I admit, I don't know what has happened in your life since then. I don't know the things that have transpired or the person you have grown to be. But, from a distance, you are impressive. You've overcome great odds, though I know you are discouraged and pulled down easily. You might not even recognize it, but you continually pull yourself up, fix your mistakes, go on and sort your life out. It is a testament to your character that you've done this so many times.

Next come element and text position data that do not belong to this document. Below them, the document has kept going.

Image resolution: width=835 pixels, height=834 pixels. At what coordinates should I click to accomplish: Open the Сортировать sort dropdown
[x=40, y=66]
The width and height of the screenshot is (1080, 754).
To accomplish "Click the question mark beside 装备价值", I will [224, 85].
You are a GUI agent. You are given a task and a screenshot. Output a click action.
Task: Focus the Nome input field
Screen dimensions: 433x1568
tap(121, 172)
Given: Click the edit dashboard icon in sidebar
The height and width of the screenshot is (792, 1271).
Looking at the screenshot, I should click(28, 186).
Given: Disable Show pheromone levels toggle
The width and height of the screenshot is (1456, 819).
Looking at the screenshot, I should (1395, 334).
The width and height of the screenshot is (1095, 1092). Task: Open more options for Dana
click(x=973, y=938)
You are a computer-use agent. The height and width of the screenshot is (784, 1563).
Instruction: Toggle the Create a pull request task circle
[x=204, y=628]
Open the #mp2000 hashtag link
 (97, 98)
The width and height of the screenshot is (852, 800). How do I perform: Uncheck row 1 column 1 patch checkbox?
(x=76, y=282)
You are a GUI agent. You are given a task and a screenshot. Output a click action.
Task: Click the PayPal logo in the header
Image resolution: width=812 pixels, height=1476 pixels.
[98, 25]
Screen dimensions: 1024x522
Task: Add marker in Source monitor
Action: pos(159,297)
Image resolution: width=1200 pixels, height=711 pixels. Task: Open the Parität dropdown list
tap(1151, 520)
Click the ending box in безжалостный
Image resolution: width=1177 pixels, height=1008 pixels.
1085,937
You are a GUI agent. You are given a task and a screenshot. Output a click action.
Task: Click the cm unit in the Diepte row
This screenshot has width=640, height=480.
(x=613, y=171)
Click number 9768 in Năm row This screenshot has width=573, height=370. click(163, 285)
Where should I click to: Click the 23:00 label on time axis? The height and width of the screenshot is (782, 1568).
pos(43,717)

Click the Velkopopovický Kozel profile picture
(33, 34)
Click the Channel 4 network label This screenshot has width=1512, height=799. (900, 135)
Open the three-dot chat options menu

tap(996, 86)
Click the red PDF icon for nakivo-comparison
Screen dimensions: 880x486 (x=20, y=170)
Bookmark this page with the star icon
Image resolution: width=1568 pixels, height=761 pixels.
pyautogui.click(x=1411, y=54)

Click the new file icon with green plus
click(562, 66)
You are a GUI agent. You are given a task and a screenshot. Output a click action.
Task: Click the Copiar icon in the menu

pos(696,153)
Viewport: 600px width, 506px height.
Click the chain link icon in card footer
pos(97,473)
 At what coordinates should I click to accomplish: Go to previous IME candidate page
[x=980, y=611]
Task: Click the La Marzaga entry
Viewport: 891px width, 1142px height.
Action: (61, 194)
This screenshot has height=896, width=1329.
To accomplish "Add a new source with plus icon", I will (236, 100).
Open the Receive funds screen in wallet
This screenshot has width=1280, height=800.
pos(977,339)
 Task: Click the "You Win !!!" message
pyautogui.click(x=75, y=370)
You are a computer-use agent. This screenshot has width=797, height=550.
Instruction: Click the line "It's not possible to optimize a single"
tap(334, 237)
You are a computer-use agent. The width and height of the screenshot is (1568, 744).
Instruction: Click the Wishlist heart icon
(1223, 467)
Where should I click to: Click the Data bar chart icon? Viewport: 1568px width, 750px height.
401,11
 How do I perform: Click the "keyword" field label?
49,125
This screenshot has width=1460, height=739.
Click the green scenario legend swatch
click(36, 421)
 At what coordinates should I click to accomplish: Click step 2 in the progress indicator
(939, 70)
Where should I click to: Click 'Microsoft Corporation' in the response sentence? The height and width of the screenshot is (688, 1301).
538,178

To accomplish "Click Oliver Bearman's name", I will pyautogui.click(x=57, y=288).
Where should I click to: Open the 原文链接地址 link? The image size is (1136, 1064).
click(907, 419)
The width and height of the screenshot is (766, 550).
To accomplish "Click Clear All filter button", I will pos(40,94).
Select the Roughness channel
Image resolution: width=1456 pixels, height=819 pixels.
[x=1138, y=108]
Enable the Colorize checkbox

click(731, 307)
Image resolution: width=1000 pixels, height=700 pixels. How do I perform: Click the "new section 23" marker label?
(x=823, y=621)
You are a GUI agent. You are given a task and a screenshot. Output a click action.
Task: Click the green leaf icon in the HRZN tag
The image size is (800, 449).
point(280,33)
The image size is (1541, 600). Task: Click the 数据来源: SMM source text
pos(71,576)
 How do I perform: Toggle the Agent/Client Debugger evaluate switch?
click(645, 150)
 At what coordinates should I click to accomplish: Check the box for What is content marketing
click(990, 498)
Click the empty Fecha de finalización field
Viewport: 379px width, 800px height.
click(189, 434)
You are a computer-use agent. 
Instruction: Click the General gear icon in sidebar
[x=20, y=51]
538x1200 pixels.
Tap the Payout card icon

The coming weeks and months are tough and scary for me, and I can't pretend to know what they'll be like for you. But it takes great strength even to agree to this. You knew absolutely nothing about the girls, our lives, our values, or me until you took us in. You opened your home and expanded your heart for us. I know that this has been a growing, a learning experience for you—that much was painfully obvious. But I can't thank you enough for trying, and I know that you'll succeed. (Though I know that you doubt my words now.) The next year—hopefully, years—will be tough and trying and uncomfortable. There will be fights and tears and frustration at an all-time high, but I can already tell that there will, one day, hopefully not too far in the future, be love and laughter once more. I can't tell you how much it means to me that I know the girls will be okay, just by watching you all interact. It's scared and awkward, but I'm confident that you will be wonderful with them. (I can sort of tell that you're worried.) What you're doing is a great thing. Thank you so much for keeping my babies safe.
My girls are special, but every mother, good and bad, says that. It hurts in so many places that I know I won't be there for them when they need me. Nothing will stop any of those hurts. But knowing that I left them with you, in your strong capable hands, certainly lessens them some. You are remarkable and you will always amaze me, you wonderful, defiant, honest woman.